GameRevolution, giving the game a 3 out of 5, felt that the game's soundtrack was "high-energy" albeit catered to a casual audience, noting that "singles like Pharrell's 'Happy' provide a strong pop basis while oddballs like a Tetris track or an unfortunately obnoxious song about a fox explore the far reaches of danceable contemporary music." Still, Just Dance 2015 was praised for its forgiving motion detection and multiplayer experience, concluding that "of my own preferences regarding the music genre, dancing remains somewhere out of the lead when it comes to interacting with sound and visuals, though Just Dance 2015 hits on every requirement I have from anything asking me to move my feet without a pad to stomp on."

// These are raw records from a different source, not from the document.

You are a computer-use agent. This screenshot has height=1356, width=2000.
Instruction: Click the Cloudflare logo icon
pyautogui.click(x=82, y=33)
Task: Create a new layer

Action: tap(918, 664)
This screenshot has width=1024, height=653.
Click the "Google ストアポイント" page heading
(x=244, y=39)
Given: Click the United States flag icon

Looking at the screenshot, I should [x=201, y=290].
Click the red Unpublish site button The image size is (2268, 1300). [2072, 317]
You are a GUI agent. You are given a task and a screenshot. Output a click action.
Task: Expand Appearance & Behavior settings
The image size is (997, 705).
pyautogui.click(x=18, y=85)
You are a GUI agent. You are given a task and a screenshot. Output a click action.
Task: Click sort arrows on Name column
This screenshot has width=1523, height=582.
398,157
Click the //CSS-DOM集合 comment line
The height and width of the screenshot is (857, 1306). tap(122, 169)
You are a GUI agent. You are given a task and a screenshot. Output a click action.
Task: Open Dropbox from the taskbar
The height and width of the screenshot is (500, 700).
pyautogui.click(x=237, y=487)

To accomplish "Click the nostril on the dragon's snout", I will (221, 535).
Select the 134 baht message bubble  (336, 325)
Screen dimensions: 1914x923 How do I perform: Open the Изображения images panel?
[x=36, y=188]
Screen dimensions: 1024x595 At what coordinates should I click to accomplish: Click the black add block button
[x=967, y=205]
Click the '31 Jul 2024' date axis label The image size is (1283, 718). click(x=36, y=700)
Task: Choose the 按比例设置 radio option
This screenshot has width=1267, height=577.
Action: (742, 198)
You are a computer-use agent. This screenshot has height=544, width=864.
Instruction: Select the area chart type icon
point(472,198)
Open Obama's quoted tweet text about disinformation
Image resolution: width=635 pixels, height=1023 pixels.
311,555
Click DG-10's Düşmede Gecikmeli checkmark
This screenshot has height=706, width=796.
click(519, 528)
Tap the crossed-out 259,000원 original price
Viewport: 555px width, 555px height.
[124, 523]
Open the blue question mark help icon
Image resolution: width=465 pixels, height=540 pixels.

Steve Hannley of Hardcore Gamer was more critical of Just Dance 2015, arguing that it did not provide enough differentiation over Just Dance 2014 to be described as anything more than a "track pack". Hannley felt that the game's social features, although well-designed, would not appeal to what he believed was the game's target audience (those playing the game for exercise, not wanting to dance in public, or are "underage"). The game's soundtrack was also criticized for being the worst in series history for "clearly catering to teeny boppers and in doing so [leaving] out practically anybody older than 21 with decent taste in music", and containing fewer "good" songs than 2014. In conclusion, giving the game a 3 out of 5, Hannley argued that "Just Dance is a series that's hard to hate as it genuinely wants players to have a good time, but 2015 is a misstep. Hardly anything has changed and practically nothing has for those who don't partake in the online functionality".

As of 31 December 2014 Just Dance 2015 has shipped 4 million copies.